** START Reading text **

## iqc_sector

Purpose

Deﬁnes IQCs for a sector bounded scalar nonlinearity.

Synopsis

w==iqc_sector(v,alpha,beta)

[w,x]=iqc_sector(v,alpha,beta)

Description

Let $$\varphi$$ be a sector bounded nonlinearity with $$\alpha v^{2} \leq v\varphi(v, t) \leq \beta v^{2}$$, for all $$v \in \textbf{R}$$, and $$t \geq 0$$, where $$\alpha \leq \beta$$. The iqc_sector command generates the IQCs

$$x \langle w - \alpha v, \beta v - w \rangle \geq 0,$$

where $$x > 0$$ and $$w = \varphi(v)$$.

Input/Outputs

Inputs:

v       Scalar input to nonlinearity.

alpha Lower sector bound. Default alpha=0.

beta  Upper sector bound (beta> alpha). Default beta=1.

Outputs:

w      Scalar output from nonlinearity.

x       The decision variable (optional).

Example

Figure 1: Simple feedback interconnection of nonlinearity and linear system.

Consider the system in Figure 1. We assume that $$\varphi \in \textrm{sector}[0,\ 1]$$ (i.e., $$\alpha = 0$$, and $$\beta = 1$$), and

$$G(s)=-0.5\frac{s+1}{s^{2}+0.1s+1}$$

We want to ﬁnd an estimate of the induced L2-gain from f to v.  The following sequence of commands computes the estimate gain=48.8608.  Use of better IQCs for the nonlinearity will give better gain estimates.

>>G=-ss([-0.1 -1;1 0],[0.5;0],[1 1],0);

>>abst_init_iqc;

>>w=signal;

>>f=signal;

>>v=G*(w+f);

>>w==iqc_sector(v,0,1);

>>gain=iqc_gain_tbx(f,v);

** END Reading text **
** START Dataset excerpts **

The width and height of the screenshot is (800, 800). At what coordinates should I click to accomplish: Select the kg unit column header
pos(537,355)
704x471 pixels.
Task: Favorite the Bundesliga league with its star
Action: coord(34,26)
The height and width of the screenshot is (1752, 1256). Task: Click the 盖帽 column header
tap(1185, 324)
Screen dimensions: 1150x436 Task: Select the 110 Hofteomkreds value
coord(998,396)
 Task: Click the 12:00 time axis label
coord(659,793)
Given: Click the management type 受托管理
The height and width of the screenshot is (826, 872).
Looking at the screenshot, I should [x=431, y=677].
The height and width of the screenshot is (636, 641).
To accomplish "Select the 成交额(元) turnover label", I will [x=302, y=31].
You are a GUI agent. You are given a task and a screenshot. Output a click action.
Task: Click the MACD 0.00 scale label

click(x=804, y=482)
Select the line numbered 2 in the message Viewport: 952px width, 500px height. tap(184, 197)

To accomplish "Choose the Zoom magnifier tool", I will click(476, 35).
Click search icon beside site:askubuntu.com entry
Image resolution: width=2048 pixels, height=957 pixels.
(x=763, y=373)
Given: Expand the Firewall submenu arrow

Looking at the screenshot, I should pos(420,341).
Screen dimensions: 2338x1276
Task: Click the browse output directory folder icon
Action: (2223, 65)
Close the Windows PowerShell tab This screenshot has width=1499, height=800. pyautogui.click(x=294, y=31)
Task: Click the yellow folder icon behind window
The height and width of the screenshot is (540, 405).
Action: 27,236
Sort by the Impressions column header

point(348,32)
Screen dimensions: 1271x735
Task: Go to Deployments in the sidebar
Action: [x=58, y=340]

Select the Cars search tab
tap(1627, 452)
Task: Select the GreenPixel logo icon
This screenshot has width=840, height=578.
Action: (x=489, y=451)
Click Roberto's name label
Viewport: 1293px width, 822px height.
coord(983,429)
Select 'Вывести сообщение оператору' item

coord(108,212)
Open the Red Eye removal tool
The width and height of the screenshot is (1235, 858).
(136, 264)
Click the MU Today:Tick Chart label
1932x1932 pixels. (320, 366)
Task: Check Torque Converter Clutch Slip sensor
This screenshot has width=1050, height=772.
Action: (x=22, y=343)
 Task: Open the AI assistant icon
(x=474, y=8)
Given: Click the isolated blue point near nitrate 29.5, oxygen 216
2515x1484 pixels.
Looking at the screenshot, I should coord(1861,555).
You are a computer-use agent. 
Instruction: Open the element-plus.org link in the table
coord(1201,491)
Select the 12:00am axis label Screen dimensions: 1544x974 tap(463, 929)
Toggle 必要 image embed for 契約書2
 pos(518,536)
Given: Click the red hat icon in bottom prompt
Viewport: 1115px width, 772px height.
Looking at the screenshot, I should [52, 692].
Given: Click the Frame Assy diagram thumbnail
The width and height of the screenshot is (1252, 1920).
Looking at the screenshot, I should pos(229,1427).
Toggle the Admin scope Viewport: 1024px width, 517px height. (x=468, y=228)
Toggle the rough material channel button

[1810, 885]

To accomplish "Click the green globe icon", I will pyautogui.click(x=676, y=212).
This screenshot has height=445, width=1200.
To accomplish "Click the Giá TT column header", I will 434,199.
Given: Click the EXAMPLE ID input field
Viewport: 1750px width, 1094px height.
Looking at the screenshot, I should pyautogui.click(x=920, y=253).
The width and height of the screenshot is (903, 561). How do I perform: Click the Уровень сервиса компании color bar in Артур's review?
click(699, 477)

** END Dataset excerpts **

## What is asked
(a) Answer these questions from the iqc_sector page:
(i) What is the default value of alpha?
(ii) What does the optional output x represent?
(iii) What gain estimate does the example's command sequence compute?
(b) Copy the part of the iqc_sector page starting at "where $$x >" and ending at "alpha). Default beta=1.".

## Outputs by task
(a)
(i) 0
(ii) The decision variable
(iii) 48.8608

(b)
where $$x > 0$$ and $$w = \varphi(v)$$.

Input/Outputs

Inputs:

v       Scalar input to nonlinearity.

alpha Lower sector bound. Default alpha=0.

beta  Upper sector bound (beta> alpha). Default beta=1.